Das Coverbild spiegelt das Ambiente des Titels, verlorene Zeit, Suche nach dem Unauffindbaren, Leere, Resignation. Der reichliche Text ist in Originalversion, abgesegnet von der „Société des Amis de Marcel Proust et des Amis de Combray“, zähe Syntax lädt ein zu schleppender Lektüre. Die Zeichnungen sind im Stil von Hergé (Tim und Struppi). Die „Ligne Claire“ skizziert Personen mit spärlichen Strichen, charakterisiert Umgebungen mit opulenten Details oder auch nur schemenhaften Andeutungen.

Es entspinnt sich eine dickflüssige, ereignisarme, emotionslose, Geschichte im Milieu der „haute bourgeoisie“ des „fin de siècle“, ein Panoptikum bedeutungsloser Details, Essen, Empfänge, Spaziergänge, Dialoge, Monologe, Begegnungen. Der Autor schildert seine Kindheit in einer geborgenen Welt, in der nichts passiert, gediegene Langweile und gebildete Nabelschau als Wellness kultiviert werden.

Es entsteht der Eindruck eines Gesellschaftsromans, über eine Epoche in der die spontane Äusserung von Gefühlen oder gar Leidenschaften an der Öde festgefahrener Konventionen erstickt ist. Eine nicht gerade begeisternde Programmatik für ein Werk, das als eines der längsten der neuzeitlichen Literatur gilt.

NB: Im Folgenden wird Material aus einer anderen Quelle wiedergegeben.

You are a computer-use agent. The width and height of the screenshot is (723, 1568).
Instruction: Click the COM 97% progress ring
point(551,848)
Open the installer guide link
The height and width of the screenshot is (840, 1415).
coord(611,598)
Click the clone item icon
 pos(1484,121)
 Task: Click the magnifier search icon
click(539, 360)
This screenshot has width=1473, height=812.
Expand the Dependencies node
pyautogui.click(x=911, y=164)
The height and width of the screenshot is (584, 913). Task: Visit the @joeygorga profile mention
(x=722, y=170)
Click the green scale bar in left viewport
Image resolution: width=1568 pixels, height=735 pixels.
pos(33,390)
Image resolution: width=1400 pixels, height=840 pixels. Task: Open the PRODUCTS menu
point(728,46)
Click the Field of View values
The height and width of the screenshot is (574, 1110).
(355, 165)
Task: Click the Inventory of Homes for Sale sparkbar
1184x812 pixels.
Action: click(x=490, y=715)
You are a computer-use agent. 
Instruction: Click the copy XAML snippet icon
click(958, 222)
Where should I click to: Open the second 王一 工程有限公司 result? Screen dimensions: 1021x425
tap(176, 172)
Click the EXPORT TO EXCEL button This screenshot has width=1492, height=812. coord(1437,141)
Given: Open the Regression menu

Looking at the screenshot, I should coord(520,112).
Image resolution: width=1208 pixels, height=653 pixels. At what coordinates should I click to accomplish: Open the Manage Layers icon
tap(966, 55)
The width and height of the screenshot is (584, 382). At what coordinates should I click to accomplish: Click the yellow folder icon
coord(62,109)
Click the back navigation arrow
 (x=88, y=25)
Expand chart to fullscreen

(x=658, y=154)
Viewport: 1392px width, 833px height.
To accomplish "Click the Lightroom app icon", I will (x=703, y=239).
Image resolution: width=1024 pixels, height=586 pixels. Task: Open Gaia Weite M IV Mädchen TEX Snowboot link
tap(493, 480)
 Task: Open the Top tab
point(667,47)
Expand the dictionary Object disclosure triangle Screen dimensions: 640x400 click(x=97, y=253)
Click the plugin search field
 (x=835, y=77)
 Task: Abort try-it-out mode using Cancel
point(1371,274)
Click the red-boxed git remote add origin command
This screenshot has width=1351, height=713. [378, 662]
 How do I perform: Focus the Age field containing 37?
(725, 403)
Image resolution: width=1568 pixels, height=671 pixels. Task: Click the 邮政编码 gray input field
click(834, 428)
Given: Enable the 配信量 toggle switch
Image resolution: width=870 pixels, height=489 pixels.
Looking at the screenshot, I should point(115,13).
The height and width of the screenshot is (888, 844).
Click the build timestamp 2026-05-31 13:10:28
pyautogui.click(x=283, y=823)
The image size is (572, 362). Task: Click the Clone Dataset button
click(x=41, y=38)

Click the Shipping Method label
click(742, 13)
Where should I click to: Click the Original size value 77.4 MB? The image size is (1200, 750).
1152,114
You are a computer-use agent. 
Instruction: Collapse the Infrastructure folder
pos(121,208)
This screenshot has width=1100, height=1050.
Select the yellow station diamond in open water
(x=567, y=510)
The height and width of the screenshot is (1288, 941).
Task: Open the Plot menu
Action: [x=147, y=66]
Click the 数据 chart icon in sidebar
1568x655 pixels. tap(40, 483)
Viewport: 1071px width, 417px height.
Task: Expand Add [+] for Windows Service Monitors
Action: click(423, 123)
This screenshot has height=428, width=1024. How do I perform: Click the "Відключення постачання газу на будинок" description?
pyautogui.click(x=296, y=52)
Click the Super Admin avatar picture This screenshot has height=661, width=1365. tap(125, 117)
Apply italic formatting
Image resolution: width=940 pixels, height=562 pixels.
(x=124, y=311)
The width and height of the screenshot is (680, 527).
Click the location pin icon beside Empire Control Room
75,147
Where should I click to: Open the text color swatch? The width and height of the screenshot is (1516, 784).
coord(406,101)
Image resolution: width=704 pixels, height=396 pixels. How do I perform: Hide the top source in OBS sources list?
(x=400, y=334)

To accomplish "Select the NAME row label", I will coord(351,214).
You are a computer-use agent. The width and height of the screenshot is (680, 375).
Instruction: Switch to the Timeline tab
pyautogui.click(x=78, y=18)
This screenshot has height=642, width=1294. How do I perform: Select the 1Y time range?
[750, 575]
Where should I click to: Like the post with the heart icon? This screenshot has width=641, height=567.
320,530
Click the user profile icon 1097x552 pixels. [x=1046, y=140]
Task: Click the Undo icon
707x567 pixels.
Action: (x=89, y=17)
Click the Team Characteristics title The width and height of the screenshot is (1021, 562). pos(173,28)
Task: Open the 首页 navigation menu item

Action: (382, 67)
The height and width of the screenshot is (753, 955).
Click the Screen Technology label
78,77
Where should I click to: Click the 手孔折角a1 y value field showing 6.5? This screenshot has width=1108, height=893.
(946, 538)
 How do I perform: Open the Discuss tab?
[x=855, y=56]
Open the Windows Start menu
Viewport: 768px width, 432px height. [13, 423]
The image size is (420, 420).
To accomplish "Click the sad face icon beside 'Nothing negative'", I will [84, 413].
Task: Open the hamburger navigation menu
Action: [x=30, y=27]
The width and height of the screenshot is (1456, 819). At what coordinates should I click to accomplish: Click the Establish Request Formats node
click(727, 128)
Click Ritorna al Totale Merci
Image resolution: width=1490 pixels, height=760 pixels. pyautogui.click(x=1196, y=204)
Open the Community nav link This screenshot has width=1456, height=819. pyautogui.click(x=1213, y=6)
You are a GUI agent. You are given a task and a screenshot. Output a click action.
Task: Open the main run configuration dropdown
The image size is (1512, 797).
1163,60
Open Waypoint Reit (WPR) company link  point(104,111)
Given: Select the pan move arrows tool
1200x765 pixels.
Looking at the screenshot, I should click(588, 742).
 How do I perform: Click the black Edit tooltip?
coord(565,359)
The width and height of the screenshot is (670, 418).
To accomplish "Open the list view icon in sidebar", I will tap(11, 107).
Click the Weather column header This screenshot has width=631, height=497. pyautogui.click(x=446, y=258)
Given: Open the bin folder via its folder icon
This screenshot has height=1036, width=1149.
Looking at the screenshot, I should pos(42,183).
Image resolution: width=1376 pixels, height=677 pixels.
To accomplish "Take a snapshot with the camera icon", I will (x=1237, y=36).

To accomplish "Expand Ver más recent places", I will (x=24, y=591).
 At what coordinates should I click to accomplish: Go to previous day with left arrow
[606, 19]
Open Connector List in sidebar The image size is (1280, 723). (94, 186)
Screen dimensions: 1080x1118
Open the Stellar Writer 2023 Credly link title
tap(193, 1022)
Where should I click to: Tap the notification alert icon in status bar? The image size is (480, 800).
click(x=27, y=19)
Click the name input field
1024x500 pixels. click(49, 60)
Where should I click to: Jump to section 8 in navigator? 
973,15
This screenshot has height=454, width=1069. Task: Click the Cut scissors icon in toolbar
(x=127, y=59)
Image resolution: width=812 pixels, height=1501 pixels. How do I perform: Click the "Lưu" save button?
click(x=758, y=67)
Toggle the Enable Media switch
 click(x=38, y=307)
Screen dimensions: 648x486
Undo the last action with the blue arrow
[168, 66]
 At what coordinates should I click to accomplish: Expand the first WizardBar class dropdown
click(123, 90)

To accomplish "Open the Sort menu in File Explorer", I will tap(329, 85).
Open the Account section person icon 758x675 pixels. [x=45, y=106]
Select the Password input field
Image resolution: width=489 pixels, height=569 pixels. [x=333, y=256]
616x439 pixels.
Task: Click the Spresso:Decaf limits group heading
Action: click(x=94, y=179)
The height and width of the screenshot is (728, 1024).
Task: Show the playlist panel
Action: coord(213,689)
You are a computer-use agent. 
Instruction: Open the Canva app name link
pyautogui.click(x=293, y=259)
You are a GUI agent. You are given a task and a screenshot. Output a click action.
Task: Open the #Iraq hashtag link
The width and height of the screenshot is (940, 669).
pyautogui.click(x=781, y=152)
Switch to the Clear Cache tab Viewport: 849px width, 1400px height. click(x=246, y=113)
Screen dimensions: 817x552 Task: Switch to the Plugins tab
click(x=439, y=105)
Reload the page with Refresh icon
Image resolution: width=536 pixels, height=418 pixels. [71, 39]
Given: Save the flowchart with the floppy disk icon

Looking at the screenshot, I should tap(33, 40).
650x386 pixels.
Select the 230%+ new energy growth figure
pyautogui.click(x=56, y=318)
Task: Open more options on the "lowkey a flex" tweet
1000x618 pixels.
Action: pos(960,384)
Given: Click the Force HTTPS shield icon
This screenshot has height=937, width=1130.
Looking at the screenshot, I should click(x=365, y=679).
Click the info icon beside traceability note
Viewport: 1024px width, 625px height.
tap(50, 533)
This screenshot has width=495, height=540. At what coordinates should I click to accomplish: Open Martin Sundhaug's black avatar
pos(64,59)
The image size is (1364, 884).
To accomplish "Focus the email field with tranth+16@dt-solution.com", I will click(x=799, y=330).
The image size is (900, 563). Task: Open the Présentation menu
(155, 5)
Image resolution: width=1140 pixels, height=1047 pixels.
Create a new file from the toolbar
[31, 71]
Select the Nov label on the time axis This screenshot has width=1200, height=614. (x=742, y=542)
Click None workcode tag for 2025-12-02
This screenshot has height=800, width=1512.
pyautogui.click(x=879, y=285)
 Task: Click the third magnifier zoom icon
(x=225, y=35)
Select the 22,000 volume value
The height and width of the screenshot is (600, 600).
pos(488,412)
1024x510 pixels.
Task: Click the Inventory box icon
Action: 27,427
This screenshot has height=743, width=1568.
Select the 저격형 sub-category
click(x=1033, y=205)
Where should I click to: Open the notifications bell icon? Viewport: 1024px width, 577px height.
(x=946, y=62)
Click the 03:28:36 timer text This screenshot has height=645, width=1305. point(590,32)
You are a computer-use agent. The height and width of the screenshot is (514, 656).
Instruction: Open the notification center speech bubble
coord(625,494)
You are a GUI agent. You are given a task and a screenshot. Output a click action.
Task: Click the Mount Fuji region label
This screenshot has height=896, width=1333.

Bildungsprophet Schwanitz sieht es hintergründiger. „Für Proust ist das Erinnern eine Form überwältigender, unwillkürlicher Erfahrung“ ausgelöst „…in unbewachten Momenten durch beiläufige Assoziation…“ Die bekannte Kuchen-Episode schildert es: „In der Sekunde nun, wo dieser mit dem Kuchengeschmack gemischte Schluck Tee meinen Gaumen berührte… war mit einem Mal die Erinnerung da… trat das graue Haus mit seiner Strassenfront hinzu, und mit dem Haus die Stadt der Platz…“ Frei nach Schwanitz führt dann die Flut von Erinnerungen zu einer Gleichzeitigkeit von Vergangenheit und Gegenwart, durch die eine Realität jenseits der Zeit sichtbar wird. Einfache Geister wie ich stehen hier vor einem Wald von?????????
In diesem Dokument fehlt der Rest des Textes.